Tuesday, November 13, 2007

More about The City




Chapter 9




What kind of urban city is SF and what makes it urban?

San Francisco is the 14th most populated city in the US, and the 4th in CA. Its situation and site one of the most densely populated in the US, with a little over 750,000 people at the tip of the San Francisco Peninsula (37°46´0´´´N 122°26´0´´W). The City is 54 feet above sea level at the edge of the Pacific Ocean to its west, and the peninsula creating a bay to the east, known as the San Francisco Bay. The San Francisco Bay Area which is made up the cities that surround the San Francisco Bay contain at least 7 million people.

There are several smaller islands that are part of the city and sit in the Bay. Most famous of them all is Alcatraz. There are also a set of islands located 27 miles to the west of the City in the Pacific Ocean called the Farallon Islands, which are uninhabited.

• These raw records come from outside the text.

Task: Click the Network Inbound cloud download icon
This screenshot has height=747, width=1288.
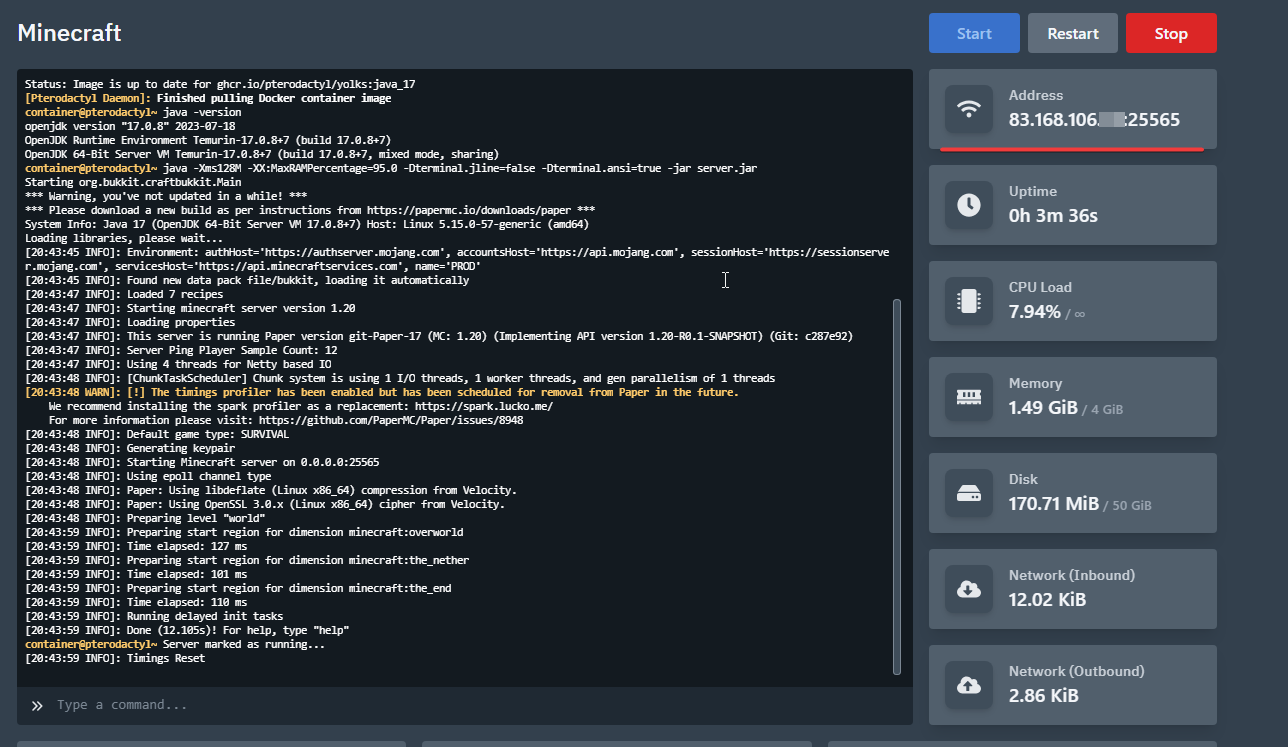Action: (x=968, y=589)
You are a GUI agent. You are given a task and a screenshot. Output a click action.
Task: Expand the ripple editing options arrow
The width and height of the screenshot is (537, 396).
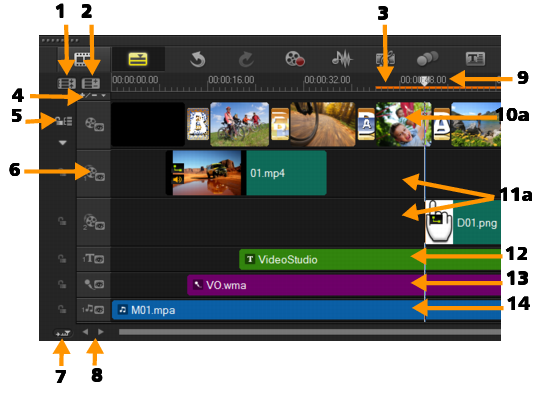click(62, 143)
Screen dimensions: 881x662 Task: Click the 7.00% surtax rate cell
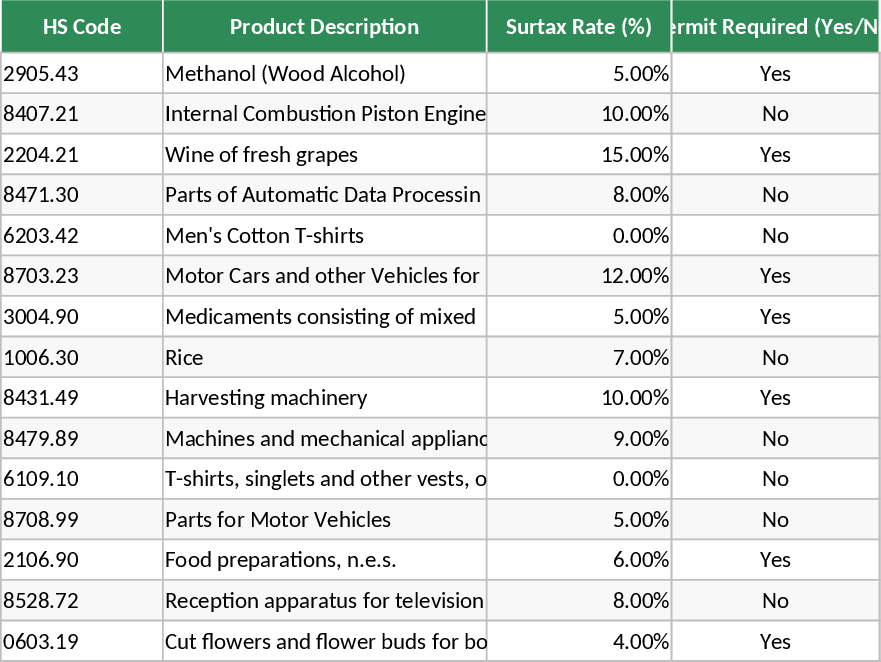(578, 358)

San Francisco is a metropolitan area. According to our text, the definition of metropolitan area is “a large-scale functional entity, perhaps containing several urbanized areas, discontinuously built-up but nonetheless operating as an integrated economic whole.” San Francisco is a part of the conurbation known as the San Francisco Bay Area, which is a part of the Cities of Oakland and San Jose, and including the counties of Alameda, Contra Costa, Marin, Napa, San Mateo, Santa Clara, Solano, and Sonoma. According to the text, San Francisco ranks 5th in the largest Metropolitan area in the U.S.

Although San Francisco was not fully built up before 1850, it followed a city planning structure like that of New York or Boston, a very pre-1850, East Coast city structure; it is very much a walking city. Yerba Buena was the City’s first name. The first homestead was put up in 1835 and it was built up around the Mission Dolores settlement by the Spaniards in the 1770’s. Yerba Buena started to attract Americans. It was claimed for the U.S. during the Mexican-American War in 1846 and renamed San Francisco. By then, the California Gold Rush brought in many settlers. The City grew in one year from 1,000 to 25,000 people. Because of the gold coming in, there arose a need for banks. San Francisco in its early years was a banking city. And where there is money, there is strong politics, and that too is very evident by their stunning City Hall and, even today, thriving Civic Center.

Although this chapter does bring up ethnic and racial distribution, segregation, and gentrification, I believe that these topics can be better explored in chapters 10 & 13 when talking about neighborhoods.